Work through the records below and tally every line containing "computer". Reply with the total alone.

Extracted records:
******
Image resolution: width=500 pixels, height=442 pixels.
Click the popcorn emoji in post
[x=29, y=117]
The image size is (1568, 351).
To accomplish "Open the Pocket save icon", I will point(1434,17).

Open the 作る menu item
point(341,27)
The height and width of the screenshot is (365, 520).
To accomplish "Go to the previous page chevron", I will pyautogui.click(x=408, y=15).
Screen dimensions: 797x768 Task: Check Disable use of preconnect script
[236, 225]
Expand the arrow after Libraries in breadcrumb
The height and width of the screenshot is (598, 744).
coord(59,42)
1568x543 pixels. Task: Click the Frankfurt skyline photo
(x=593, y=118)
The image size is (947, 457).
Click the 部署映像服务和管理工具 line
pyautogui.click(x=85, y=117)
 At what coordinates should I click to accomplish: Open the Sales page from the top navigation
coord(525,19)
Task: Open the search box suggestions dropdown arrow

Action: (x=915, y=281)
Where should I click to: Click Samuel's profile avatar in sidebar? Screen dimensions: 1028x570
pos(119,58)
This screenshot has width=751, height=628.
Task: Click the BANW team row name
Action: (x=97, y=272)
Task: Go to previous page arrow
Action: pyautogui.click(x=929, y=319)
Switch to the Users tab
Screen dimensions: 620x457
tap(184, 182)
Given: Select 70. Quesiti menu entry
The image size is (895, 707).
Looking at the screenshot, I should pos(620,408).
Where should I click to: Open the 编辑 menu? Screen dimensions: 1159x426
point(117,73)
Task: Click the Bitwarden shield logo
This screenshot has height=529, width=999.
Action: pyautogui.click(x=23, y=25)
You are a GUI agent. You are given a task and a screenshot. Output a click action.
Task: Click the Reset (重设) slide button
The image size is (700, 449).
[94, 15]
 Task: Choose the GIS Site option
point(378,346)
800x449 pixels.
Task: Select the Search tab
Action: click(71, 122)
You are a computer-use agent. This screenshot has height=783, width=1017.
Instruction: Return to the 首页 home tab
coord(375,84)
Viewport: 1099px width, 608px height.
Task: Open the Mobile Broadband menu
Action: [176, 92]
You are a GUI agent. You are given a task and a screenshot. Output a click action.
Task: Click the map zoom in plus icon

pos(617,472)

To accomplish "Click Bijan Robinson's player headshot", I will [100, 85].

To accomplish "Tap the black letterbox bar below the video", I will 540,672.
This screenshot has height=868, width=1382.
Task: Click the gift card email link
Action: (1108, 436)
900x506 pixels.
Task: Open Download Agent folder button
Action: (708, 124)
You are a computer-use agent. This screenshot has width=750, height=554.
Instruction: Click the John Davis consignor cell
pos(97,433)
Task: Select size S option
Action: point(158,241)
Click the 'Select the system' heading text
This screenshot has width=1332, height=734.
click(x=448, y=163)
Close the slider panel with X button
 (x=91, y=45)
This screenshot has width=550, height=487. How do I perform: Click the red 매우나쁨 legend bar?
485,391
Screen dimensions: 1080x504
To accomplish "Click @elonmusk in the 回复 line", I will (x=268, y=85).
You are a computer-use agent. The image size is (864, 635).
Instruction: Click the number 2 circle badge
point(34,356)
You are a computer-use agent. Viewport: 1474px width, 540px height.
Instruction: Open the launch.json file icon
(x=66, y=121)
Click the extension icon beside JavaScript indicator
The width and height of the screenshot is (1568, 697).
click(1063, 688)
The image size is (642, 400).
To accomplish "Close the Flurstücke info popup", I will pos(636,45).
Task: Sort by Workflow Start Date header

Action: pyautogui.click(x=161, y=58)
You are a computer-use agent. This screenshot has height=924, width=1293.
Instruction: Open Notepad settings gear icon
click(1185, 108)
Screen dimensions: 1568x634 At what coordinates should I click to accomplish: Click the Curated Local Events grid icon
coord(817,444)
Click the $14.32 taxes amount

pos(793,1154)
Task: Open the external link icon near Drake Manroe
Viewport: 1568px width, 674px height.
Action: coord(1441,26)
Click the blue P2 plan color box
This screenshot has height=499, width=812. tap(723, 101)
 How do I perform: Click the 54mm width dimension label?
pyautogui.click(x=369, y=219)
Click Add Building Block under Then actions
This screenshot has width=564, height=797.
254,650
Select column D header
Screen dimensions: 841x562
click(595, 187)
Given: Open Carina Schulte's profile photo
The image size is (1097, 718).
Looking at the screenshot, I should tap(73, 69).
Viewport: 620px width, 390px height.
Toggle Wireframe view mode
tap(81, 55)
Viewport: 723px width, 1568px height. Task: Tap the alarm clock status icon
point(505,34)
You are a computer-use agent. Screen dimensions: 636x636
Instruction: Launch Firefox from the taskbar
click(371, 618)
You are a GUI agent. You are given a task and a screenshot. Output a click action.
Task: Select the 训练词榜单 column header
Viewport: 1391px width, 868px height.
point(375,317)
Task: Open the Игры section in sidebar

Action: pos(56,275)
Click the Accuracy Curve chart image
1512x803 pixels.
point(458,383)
******
ANSWER TO THE EXERCISE:
6